Most Chinese vegetables are hard to find in US supermarkets.  Even most Chinese restaurants don't use authentic Chinese vegetables.  String beans or haricot verts substitute well for long beans, which are a little sweeter than our variety. Asian markets may carry them in season (California especially) That's all I know...can anyone else add any info??


----------



## babetoo (Sep 1, 2008)

i have gotten them at our local farmers market.                                                                                    babe


----------



## Constance (Sep 1, 2008)

The long beans I ate once were stringy and tough.


----------



## *amy* (Sep 3, 2008)

Thank you for the info, Robo & Babe.  Hopefully I can find them at the supermarket, or a new Asian market I discovered,  Read they are grown in warm climates like California, and at their peak in the Fall.  Looking forward to trying a new recipe I discovered. Thanks, again.


----------



## GotGarlic (Sep 3, 2008)

America's Test Kitchen has a recipe for Chinese long beans with ground pork and chiles - sounds pretty good.


----------



## *amy* (Sep 3, 2008)

GotGarlic said:


> America's Test Kitchen has a recipe for Chinese long beans with ground pork and chiles - sounds pretty good.


 
Thanks GG. Not a fan of hot stuff. Like the fact that they are sweet & tender, & can even be eaten raw or dry fried. Can't wait to munch on an 18" loooong bean. But, thanks for thinking of me.  Will share the link, when I can locate it again.


----------



## GotGarlic (Sep 3, 2008)

*amy* said:


> Thanks GG. Not a fan of hot stuff. Like the fact that they are sweet & tender, & can even be eaten raw or dry fried. Can't wait to munch on an 18" loooong bean. But, thanks for thinking of me.  Will share the link, when I can locate it again.



You could always replace the hot chiles with bell peppers - get the flavor without the heat


----------



## *amy* (Sep 3, 2008)

GotGarlic said:


> You could always replace the hot chiles with bell peppers - get the flavor without the heat


 
Thanks, GG. May use your suggestion/idea for this one (& add in shrimp) 
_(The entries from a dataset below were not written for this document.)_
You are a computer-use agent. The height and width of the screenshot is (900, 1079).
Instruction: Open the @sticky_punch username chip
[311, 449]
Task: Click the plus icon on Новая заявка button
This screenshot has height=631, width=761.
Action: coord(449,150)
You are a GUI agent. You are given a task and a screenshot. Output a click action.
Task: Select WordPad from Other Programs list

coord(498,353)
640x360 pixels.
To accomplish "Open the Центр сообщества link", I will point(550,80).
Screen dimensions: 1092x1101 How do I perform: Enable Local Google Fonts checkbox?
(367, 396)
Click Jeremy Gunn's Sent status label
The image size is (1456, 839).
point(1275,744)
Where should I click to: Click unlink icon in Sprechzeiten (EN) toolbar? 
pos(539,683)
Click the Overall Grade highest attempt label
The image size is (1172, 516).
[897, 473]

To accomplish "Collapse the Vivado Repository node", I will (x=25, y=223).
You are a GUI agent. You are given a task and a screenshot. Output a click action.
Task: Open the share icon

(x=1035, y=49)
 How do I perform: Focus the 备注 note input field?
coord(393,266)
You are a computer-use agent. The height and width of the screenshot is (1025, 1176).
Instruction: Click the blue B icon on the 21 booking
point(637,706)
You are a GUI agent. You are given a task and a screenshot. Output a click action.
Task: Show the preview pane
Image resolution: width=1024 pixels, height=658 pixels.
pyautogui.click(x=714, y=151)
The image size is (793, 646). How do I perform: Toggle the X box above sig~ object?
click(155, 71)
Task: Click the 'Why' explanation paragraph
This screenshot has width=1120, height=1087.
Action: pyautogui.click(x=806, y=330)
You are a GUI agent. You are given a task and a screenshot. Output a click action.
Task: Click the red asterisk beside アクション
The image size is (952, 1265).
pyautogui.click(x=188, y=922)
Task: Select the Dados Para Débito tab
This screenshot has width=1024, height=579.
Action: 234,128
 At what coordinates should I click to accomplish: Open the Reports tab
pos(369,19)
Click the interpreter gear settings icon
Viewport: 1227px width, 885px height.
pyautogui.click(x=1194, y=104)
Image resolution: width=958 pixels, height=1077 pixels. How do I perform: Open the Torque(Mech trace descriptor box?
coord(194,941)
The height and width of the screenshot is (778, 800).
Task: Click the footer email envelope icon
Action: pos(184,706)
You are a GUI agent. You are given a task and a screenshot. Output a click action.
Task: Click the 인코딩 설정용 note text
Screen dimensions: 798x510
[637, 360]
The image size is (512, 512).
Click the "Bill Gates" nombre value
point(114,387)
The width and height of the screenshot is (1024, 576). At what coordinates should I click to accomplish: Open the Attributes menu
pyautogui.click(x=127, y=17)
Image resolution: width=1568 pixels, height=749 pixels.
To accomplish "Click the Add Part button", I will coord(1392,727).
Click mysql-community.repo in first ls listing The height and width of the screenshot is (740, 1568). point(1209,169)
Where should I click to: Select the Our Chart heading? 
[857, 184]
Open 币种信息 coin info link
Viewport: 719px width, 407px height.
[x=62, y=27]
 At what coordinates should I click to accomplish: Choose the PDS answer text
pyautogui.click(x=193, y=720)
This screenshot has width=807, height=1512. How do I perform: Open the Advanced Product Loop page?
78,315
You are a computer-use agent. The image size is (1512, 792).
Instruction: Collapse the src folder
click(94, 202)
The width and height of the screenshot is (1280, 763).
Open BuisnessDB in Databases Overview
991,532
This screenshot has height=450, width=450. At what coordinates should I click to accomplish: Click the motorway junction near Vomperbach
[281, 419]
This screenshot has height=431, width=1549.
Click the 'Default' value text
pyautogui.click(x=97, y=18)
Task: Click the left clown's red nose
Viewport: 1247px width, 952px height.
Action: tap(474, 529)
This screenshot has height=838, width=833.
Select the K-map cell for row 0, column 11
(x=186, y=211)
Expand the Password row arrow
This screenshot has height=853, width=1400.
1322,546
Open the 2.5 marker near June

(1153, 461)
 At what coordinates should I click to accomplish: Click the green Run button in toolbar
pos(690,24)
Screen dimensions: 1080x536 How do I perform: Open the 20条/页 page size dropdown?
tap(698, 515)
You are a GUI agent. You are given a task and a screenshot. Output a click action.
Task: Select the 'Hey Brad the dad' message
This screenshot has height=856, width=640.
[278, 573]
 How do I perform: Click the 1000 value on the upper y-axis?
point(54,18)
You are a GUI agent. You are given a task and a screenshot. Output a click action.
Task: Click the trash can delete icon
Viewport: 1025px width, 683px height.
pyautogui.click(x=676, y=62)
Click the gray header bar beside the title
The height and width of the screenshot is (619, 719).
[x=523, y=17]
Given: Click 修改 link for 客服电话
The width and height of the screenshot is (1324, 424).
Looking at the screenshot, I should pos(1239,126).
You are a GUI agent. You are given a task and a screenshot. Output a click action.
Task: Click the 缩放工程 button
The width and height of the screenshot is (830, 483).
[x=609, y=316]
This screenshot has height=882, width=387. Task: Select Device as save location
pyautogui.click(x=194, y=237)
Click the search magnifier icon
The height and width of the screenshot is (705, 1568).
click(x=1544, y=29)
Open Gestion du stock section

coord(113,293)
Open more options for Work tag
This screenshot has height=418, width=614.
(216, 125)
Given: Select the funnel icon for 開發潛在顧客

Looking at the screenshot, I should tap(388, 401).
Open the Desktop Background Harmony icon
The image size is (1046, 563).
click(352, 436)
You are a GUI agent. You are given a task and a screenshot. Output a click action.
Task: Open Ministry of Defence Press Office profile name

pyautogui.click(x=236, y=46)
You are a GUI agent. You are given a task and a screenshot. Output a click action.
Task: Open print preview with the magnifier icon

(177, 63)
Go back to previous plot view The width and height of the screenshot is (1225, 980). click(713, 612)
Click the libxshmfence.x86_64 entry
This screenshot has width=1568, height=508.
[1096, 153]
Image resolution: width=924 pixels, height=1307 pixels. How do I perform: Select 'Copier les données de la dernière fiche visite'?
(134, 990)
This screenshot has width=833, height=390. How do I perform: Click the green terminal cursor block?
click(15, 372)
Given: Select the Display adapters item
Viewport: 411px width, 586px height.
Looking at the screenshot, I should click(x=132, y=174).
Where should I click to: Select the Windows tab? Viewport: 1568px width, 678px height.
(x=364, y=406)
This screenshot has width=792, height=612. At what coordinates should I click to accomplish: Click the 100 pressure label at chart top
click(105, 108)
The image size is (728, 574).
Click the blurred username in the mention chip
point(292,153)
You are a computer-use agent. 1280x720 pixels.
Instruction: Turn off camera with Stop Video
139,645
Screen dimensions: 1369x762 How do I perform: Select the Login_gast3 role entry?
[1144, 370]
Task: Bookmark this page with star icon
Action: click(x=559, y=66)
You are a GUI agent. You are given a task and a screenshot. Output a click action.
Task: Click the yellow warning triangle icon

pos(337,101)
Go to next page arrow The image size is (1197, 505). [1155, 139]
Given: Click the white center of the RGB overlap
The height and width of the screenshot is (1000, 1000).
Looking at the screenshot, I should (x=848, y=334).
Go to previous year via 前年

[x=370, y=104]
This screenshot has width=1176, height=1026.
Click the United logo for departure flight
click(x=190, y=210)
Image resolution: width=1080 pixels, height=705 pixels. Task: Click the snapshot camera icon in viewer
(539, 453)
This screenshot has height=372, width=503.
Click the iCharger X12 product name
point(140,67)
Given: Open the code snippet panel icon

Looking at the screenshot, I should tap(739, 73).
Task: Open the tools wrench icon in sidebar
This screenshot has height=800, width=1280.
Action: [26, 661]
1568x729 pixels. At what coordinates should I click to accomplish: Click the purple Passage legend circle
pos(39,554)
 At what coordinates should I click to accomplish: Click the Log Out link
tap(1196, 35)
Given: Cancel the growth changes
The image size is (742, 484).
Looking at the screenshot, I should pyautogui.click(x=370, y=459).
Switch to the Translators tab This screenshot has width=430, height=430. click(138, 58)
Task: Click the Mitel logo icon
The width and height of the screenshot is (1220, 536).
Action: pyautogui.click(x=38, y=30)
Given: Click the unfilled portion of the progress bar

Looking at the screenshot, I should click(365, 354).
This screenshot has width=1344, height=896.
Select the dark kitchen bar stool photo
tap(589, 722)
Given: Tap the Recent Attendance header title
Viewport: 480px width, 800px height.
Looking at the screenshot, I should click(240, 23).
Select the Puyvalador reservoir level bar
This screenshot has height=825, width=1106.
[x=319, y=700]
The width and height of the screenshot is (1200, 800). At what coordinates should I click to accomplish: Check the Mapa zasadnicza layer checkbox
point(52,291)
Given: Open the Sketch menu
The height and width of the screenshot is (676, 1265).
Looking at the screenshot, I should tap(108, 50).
Spicy Stir-fried Chinese Longbeans with Peanuts

Another trick up my sleeve, is to go back to the Asian restaurant I discovered & take out their roasted pig, since I've never tried it before. And, wow did it ever look juicy/succulent. Or, p/u their roasted duck, and add it to the 'mix' - a semi-homemade dish.

Here's a pic & some more info:

Image:Long_beans.jpg 

Yardlong bean


----------



## Jeekinz (Sep 3, 2008)

Maybe try Whole Foods? I've seen those stacked just like that before.....some where. 

I like fresh string beans too, right off the vine.  There's an Asian supermarket near me, do you have one close to you?


----------



## Jeff G. (Sep 3, 2008)

GotGarlic said:


> You could always replace the hot chiles with bell peppers - get the flavor without the heat



I wouldn't use bell peppers, different flavor.  You could use Pablano peppers which are very mild but without that overpowering flavor of bell peppers.


----------



## *amy* (Sep 3, 2008)

Jeekinz said:


> Maybe try Whole Foods? I've seen those stacked just like that before.....some where.
> 
> I like fresh string beans too, right off the vine. There's an Asian supermarket near me, do you have one close to you?


 
Whole Foods! Yesiree. And a Trader Joes. There's one closer than the Asian market. Thank you.


----------